**GIVEN ENTRIES**
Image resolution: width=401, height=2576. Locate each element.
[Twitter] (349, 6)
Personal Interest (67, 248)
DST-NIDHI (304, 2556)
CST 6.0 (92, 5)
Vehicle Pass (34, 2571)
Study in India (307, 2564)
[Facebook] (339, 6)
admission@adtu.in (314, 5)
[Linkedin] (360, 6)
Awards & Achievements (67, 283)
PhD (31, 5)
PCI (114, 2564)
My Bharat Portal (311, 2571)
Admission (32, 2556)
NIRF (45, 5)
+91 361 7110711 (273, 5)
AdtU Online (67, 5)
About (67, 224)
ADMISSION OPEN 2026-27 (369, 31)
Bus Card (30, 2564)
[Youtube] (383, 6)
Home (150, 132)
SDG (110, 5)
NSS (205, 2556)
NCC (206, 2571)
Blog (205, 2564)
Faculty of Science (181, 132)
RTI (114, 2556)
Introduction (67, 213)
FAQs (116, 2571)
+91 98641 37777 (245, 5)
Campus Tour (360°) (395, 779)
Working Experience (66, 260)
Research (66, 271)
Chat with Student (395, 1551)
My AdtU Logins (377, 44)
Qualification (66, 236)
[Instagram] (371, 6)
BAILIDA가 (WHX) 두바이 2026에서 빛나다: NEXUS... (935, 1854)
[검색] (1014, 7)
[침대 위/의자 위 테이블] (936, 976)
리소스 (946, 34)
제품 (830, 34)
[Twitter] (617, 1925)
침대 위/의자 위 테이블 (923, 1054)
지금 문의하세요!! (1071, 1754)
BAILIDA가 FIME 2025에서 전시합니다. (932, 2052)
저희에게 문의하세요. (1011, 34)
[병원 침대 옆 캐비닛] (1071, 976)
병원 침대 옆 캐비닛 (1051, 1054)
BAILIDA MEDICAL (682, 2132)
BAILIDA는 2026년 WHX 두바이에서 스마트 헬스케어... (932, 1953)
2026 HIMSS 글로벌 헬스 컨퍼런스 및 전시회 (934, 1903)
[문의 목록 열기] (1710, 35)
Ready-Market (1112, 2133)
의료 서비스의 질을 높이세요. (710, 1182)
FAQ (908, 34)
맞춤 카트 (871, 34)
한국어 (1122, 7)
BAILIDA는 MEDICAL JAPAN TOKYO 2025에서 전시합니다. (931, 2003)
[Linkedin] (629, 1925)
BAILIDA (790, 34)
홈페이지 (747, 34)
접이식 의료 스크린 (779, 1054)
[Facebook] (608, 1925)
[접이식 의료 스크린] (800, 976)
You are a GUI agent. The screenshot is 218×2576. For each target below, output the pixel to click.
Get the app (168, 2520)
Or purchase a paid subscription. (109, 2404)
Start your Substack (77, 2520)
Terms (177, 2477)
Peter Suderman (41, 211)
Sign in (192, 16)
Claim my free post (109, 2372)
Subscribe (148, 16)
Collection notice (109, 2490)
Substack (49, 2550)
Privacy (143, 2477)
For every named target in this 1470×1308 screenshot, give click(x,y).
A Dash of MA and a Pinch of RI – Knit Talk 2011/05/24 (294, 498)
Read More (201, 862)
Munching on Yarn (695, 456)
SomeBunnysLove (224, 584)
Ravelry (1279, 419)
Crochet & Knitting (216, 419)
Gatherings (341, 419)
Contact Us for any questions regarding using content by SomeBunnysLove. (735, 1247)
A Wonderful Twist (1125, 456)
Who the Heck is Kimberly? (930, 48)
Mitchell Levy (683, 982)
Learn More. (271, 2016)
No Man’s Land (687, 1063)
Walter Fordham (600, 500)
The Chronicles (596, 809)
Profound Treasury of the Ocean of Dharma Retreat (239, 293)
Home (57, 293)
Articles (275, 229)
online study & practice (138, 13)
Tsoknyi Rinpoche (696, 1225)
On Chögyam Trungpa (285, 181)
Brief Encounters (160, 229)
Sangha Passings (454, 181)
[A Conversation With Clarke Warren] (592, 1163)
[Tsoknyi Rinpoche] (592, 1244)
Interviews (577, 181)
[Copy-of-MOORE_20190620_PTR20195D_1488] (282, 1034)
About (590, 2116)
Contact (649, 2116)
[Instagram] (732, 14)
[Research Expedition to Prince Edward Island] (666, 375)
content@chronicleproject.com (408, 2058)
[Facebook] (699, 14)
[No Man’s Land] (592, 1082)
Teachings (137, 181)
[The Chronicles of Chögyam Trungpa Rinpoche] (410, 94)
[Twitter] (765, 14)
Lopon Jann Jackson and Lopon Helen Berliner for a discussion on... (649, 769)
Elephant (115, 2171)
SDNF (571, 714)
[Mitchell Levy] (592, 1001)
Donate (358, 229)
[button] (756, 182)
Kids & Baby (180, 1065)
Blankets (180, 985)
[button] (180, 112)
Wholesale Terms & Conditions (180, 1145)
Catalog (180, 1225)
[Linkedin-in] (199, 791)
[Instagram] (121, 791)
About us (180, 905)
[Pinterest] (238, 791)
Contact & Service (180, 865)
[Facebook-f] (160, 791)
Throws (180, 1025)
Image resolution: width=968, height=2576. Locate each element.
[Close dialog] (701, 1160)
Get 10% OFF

**EXERCISE OBJECTIVE**
A word-for-word transcription of the listing above is what the answer should contain.

**SOLUTION FOR THIS EXERCISE**
Image resolution: width=401, height=2576. Locate each element.
[Twitter] (349, 6)
Personal Interest (67, 248)
DST-NIDHI (304, 2556)
CST 6.0 (92, 5)
Vehicle Pass (34, 2571)
Study in India (307, 2564)
[Facebook] (339, 6)
admission@adtu.in (314, 5)
[Linkedin] (360, 6)
Awards & Achievements (67, 283)
PhD (31, 5)
PCI (114, 2564)
My Bharat Portal (311, 2571)
Admission (32, 2556)
NIRF (45, 5)
+91 361 7110711 (273, 5)
AdtU Online (67, 5)
About (67, 224)
ADMISSION OPEN 2026-27 (369, 31)
Bus Card (30, 2564)
[Youtube] (383, 6)
Home (150, 132)
SDG (110, 5)
NSS (205, 2556)
NCC (206, 2571)
Blog (205, 2564)
Faculty of Science (181, 132)
RTI (114, 2556)
Introduction (67, 213)
FAQs (116, 2571)
+91 98641 37777 (245, 5)
Campus Tour (360°) (395, 779)
Working Experience (66, 260)
Research (66, 271)
Chat with Student (395, 1551)
My AdtU Logins (377, 44)
Qualification (66, 236)
[Instagram] (371, 6)
BAILIDA가 (WHX) 두바이 2026에서 빛나다: NEXUS... (935, 1854)
[검색] (1014, 7)
[침대 위/의자 위 테이블] (936, 976)
리소스 (946, 34)
제품 (830, 34)
[Twitter] (617, 1925)
침대 위/의자 위 테이블 (923, 1054)
지금 문의하세요!! (1071, 1754)
BAILIDA가 FIME 2025에서 전시합니다. (932, 2052)
저희에게 문의하세요. (1011, 34)
[병원 침대 옆 캐비닛] (1071, 976)
병원 침대 옆 캐비닛 (1051, 1054)
BAILIDA MEDICAL (682, 2132)
BAILIDA는 2026년 WHX 두바이에서 스마트 헬스케어... (932, 1953)
2026 HIMSS 글로벌 헬스 컨퍼런스 및 전시회 (934, 1903)
[문의 목록 열기] (1710, 35)
Ready-Market (1112, 2133)
의료 서비스의 질을 높이세요. (710, 1182)
FAQ (908, 34)
맞춤 카트 (871, 34)
한국어 (1122, 7)
BAILIDA는 MEDICAL JAPAN TOKYO 2025에서 전시합니다. (931, 2003)
[Linkedin] (629, 1925)
BAILIDA (790, 34)
홈페이지 (747, 34)
접이식 의료 스크린 (779, 1054)
[Facebook] (608, 1925)
[접이식 의료 스크린] (800, 976)
You are a GUI agent. The screenshot is 218×2576. For each target below, output the pixel to click.
Get the app (168, 2520)
Or purchase a paid subscription. (109, 2404)
Start your Substack (77, 2520)
Terms (177, 2477)
Peter Suderman (41, 211)
Sign in (192, 16)
Claim my free post (109, 2372)
Subscribe (148, 16)
Collection notice (109, 2490)
Substack (49, 2550)
Privacy (143, 2477)
For every named target in this 1470×1308 screenshot, give click(x,y).
A Dash of MA and a Pinch of RI – Knit Talk 2011/05/24 (294, 498)
Read More (201, 862)
Munching on Yarn (695, 456)
SomeBunnysLove (224, 584)
Ravelry (1279, 419)
Crochet & Knitting (216, 419)
Gatherings (341, 419)
Contact Us for any questions regarding using content by SomeBunnysLove. (735, 1247)
A Wonderful Twist (1125, 456)
Who the Heck is Kimberly? (930, 48)
Mitchell Levy (683, 982)
Learn More. (271, 2016)
No Man’s Land (687, 1063)
Walter Fordham (600, 500)
The Chronicles (596, 809)
Profound Treasury of the Ocean of Dharma Retreat (239, 293)
Home (57, 293)
Articles (275, 229)
online study & practice (138, 13)
Tsoknyi Rinpoche (696, 1225)
On Chögyam Trungpa (285, 181)
Brief Encounters (160, 229)
Sangha Passings (454, 181)
[A Conversation With Clarke Warren] (592, 1163)
[Tsoknyi Rinpoche] (592, 1244)
Interviews (577, 181)
[Copy-of-MOORE_20190620_PTR20195D_1488] (282, 1034)
About (590, 2116)
Contact (649, 2116)
[Instagram] (732, 14)
[Research Expedition to Prince Edward Island] (666, 375)
content@chronicleproject.com (408, 2058)
[Facebook] (699, 14)
[No Man’s Land] (592, 1082)
Teachings (137, 181)
[The Chronicles of Chögyam Trungpa Rinpoche] (410, 94)
[Twitter] (765, 14)
Lopon Jann Jackson and Lopon Helen Berliner for a discussion on... (649, 769)
Elephant (115, 2171)
SDNF (571, 714)
[Mitchell Levy] (592, 1001)
Donate (358, 229)
[button] (756, 182)
Kids & Baby (180, 1065)
Blankets (180, 985)
[button] (180, 112)
Wholesale Terms & Conditions (180, 1145)
Catalog (180, 1225)
[Linkedin-in] (199, 791)
[Instagram] (121, 791)
About us (180, 905)
[Pinterest] (238, 791)
Contact & Service (180, 865)
[Facebook-f] (160, 791)
Throws (180, 1025)
Image resolution: width=968, height=2576. Locate each element.
[Close dialog] (701, 1160)
Get 10% OFF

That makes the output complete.